Given these clues, I think it is very likely that the “other provisions” for Gandolfini’s wife included a trust set up for her benefit before his death. How would that affect the supposed estate tax disaster? It makes a disaster less likely. Any gifts made outright to her during his life would have been exempt from the estate and gift tax under the marital exemption. Even gifts made in trust could qualify for the exemption if they were structured the right way, and if a QTIP election (if necessary) was timely made. So if he set up a trust for his wife before death it’s very possible that a large portion of his estimated estate does qualify for the marital deduction. Is it likely? Ask yourself, if you had 70 million dollars and could hire good attorneys, would you take steps to save millions of dollars on taxes?

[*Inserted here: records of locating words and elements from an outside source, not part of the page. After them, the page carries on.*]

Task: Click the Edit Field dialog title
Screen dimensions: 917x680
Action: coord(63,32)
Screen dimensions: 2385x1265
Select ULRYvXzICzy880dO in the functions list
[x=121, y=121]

There are other techniques that can be used to reduce the value of an estate, such as creating family limited partnerships (FLPs), and then giving the limited partnership interests with a discounted value to family members. I wouldn’t be surprised if Gandolfini used an FLP or similar techniques to shelter a large portion of his business assets from estate taxes.
To wrap up, I agree that the use of a will to dispose of at least part of his estate was rather unusual, but I can understand why his second marriage situation and his desire to help his sisters might give him reasons to do that. I do not believe that Gandolfini set himself up for a tax disaster. There’s too much evidence that he used other estate planning techniques, and no real evidence that his lawyer was incompetent or that Gandolfini wanted his estate to pay a large tax bill.
The will shows that Gandolfini could be very generous to his family and friends, but I don’t know anybody who considers Uncle Sam part of the family when it comes time to pay taxes.